- _YOUR GOAL_
Run through the records and, wherever a line holds the word "Livret", return that line.

- _SOURCE MATERIAL_
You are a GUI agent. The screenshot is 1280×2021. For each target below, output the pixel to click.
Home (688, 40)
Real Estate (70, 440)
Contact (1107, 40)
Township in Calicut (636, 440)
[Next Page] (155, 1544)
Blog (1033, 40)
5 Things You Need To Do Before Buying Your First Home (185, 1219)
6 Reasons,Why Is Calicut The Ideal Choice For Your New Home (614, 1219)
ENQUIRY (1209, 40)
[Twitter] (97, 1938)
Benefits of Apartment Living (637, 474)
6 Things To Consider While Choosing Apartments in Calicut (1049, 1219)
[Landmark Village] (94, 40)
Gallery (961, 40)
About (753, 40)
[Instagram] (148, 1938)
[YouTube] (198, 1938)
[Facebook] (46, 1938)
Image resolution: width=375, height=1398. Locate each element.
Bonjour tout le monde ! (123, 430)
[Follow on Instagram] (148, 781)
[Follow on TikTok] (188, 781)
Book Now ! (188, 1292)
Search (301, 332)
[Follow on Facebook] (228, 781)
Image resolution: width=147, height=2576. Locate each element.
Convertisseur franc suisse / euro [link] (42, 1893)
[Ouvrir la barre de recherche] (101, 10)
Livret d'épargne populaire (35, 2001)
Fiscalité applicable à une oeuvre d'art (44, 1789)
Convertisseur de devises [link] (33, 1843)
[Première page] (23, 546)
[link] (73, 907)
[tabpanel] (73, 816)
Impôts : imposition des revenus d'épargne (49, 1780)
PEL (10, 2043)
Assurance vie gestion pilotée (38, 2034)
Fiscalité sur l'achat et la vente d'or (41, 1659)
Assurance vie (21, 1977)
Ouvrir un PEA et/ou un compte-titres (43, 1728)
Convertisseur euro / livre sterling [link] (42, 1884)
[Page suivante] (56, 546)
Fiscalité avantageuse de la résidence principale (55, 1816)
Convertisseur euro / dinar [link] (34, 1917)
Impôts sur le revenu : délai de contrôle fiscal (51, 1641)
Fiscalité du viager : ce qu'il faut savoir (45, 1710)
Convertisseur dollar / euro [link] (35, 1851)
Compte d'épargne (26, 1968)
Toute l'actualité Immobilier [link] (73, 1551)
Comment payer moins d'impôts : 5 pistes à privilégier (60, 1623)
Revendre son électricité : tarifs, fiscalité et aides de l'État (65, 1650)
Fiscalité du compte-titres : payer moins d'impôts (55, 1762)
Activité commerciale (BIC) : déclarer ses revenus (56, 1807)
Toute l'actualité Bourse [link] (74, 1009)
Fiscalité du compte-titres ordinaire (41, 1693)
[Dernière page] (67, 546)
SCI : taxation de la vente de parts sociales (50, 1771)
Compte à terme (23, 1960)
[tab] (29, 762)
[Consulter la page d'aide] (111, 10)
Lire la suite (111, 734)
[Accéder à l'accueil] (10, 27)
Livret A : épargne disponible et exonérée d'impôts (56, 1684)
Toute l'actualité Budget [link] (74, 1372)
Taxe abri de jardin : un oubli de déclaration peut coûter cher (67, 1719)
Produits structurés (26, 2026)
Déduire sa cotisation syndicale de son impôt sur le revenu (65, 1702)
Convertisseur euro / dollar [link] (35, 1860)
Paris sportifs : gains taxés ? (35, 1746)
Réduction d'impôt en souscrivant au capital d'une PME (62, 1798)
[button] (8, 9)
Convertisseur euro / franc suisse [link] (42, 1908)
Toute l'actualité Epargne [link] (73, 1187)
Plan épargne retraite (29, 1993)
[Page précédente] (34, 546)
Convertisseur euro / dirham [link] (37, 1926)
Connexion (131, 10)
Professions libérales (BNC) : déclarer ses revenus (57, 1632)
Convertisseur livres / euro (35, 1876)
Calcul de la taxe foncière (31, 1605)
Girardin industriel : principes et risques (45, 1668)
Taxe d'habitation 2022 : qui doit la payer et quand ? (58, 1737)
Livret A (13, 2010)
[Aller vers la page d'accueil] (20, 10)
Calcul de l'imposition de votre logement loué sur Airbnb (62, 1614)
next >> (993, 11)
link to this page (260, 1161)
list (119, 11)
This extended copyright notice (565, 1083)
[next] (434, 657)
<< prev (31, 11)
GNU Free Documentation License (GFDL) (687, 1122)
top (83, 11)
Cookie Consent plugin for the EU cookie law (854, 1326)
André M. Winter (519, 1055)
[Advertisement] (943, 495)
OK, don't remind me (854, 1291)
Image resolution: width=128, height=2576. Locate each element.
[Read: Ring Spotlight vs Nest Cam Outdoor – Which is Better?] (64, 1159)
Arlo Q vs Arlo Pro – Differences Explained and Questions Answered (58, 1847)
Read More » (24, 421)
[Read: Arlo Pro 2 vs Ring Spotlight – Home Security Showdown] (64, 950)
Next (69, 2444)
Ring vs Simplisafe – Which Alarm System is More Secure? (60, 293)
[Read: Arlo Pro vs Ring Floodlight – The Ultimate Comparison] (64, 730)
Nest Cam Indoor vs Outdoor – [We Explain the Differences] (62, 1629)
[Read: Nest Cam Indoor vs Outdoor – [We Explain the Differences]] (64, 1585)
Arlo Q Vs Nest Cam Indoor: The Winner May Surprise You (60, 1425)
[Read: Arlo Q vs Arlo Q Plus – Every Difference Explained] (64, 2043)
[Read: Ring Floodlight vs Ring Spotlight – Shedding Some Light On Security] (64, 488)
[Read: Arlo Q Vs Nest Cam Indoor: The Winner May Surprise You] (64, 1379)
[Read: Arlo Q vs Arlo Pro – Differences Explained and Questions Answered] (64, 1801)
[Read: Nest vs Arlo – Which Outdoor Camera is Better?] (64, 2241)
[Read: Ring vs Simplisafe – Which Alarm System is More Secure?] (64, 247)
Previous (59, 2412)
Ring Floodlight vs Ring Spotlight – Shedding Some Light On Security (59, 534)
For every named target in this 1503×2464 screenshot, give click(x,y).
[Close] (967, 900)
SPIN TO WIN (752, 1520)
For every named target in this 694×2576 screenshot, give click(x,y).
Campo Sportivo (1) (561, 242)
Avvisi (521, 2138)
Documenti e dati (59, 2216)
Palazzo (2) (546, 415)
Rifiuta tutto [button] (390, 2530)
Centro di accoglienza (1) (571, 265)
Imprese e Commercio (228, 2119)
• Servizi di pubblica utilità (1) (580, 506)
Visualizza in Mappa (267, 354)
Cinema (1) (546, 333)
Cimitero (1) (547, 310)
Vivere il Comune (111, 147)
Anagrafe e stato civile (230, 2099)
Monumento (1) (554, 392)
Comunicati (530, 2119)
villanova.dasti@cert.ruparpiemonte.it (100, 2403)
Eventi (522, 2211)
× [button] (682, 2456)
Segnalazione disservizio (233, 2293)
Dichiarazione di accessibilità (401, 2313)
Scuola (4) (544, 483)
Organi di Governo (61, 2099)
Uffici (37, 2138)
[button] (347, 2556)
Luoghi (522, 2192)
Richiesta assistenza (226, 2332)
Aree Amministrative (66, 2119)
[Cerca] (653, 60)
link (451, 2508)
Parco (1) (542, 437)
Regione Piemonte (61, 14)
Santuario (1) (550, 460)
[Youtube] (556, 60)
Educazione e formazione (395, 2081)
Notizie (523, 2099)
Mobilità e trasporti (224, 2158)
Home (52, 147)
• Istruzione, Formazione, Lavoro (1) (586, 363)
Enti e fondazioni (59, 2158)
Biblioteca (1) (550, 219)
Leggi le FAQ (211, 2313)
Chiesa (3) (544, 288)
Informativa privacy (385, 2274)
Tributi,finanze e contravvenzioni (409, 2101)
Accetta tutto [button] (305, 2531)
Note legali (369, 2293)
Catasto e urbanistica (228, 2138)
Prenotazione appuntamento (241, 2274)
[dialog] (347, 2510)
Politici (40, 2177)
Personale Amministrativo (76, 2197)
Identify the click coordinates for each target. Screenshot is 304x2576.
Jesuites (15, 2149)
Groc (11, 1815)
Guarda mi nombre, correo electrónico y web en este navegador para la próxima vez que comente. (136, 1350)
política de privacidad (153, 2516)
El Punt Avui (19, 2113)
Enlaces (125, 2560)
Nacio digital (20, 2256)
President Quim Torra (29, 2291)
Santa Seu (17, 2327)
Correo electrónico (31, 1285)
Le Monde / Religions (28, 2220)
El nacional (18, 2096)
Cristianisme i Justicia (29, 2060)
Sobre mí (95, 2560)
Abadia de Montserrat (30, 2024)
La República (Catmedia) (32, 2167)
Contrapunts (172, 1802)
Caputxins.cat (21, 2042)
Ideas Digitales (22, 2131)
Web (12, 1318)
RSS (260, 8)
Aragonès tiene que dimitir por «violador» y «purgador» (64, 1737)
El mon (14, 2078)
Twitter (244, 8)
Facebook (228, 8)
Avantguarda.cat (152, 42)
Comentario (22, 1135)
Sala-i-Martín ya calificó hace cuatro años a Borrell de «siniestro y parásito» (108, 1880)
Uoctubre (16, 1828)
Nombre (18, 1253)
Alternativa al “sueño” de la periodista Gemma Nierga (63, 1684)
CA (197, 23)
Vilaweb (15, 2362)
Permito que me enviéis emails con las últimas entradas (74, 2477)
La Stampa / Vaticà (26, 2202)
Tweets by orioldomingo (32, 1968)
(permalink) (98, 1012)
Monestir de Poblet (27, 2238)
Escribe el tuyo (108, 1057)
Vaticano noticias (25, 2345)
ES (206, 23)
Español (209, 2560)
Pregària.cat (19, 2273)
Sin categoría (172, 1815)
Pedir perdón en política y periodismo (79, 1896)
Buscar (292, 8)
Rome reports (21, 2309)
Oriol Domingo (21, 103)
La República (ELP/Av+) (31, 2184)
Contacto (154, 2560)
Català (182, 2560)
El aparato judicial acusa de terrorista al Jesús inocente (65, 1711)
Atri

- _PROBLEM SOLUTION_
Livret d'épargne populaire (35, 2001)
Livret A : épargne disponible et exonérée d'impôts (56, 1684)
Livret A (13, 2010)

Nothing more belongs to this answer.